Supplied text
....
Monday, April 13, 2009

Where Do Cashews Come From?

I think I would make a very good toucan, since fruits are my favorite food. Tropical fruits, so much the better. One of the great joys of traveling the Neotropics is eating new and exotic fruits. I am kicking myself for not being able to remember the name of this fruit. It grew on a large, round shrub near Rockview Lodge, and when I squished the soft, grape-sized fruits, the most extraordinary violet juice ran out. It was exactly the color of my Quinacrodone Violet watercolor. Eaten, it tasted like a cross between grape and aftershave. It was extraordinary, and I gobbled a bunch of them down before it occurred to me that I might want to play it cool, not knowing what medicinal properties such an exotic-tasting fruit might possess.

The pattern this plant shows is one typical of many tropical fruits--a cluster of many fruits, some dead ripe, some ripening, some not even close to ripe. This is a way for the plant to prolong the visitation by seed dispersers, to have them build it into their foraging routes. There may be only a few dead ripe, but there will be more tomorrow, and more a month from now. The fruit colors signal clearly when they're ready to be eaten. Blue fruits generally are most attractive to birds. White means don't eat this yet!

I learned to love starfruit, or carambola, while living in Brazil for six months. I'd never seen the flower, though. What a charming little pink flower!
Here's a papaya tree in full fruit. Yikes. Imagine putting out that much fruit! Each one is almost a foot long. The common name in Brazil is mamao, which means "big tit."


Passionflowers, yet to open. Passionfruit is amazing--just a cluster of seeds surrounded by the most heavenly tasting slime. And boy does it make you dream!
A pineapple in flower. You can really see its affinity to bromeliads when it flowers. Hummingbirds visit the little purple flowers coming out of the bracts, which will soon be the spines on a pineapple fruit.
....
Collected data
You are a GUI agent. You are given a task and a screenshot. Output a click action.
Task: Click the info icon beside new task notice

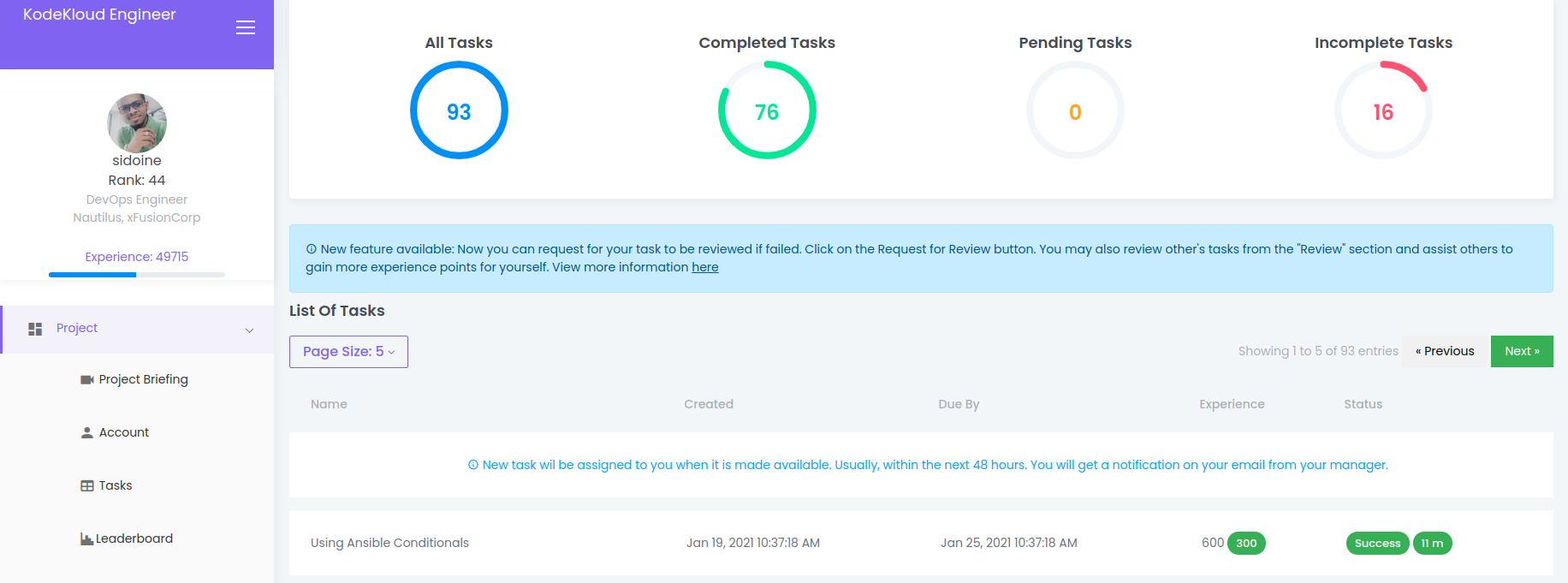pos(473,465)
....
Brief
Copy out the full text headed "Where Do Cashews Come From?" word for word, from its date line to its last sentence.

Result of this task
Monday, April 13, 2009

Where Do Cashews Come From?

I think I would make a very good toucan, since fruits are my favorite food. Tropical fruits, so much the better. One of the great joys of traveling the Neotropics is eating new and exotic fruits. I am kicking myself for not being able to remember the name of this fruit. It grew on a large, round shrub near Rockview Lodge, and when I squished the soft, grape-sized fruits, the most extraordinary violet juice ran out. It was exactly the color of my Quinacrodone Violet watercolor. Eaten, it tasted like a cross between grape and aftershave. It was extraordinary, and I gobbled a bunch of them down before it occurred to me that I might want to play it cool, not knowing what medicinal properties such an exotic-tasting fruit might possess.

The pattern this plant shows is one typical of many tropical fruits--a cluster of many fruits, some dead ripe, some ripening, some not even close to ripe. This is a way for the plant to prolong the visitation by seed dispersers, to have them build it into their foraging routes. There may be only a few dead ripe, but there will be more tomorrow, and more a month from now. The fruit colors signal clearly when they're ready to be eaten. Blue fruits generally are most attractive to birds. White means don't eat this yet!

I learned to love starfruit, or carambola, while living in Brazil for six months. I'd never seen the flower, though. What a charming little pink flower!
Here's a papaya tree in full fruit. Yikes. Imagine putting out that much fruit! Each one is almost a foot long. The common name in Brazil is mamao, which means "big tit."


Passionflowers, yet to open. Passionfruit is amazing--just a cluster of seeds surrounded by the most heavenly tasting slime. And boy does it make you dream!
A pineapple in flower. You can really see its affinity to bromeliads when it flowers. Hummingbirds visit the little purple flowers coming out of the bracts, which will soon be the spines on a pineapple fruit.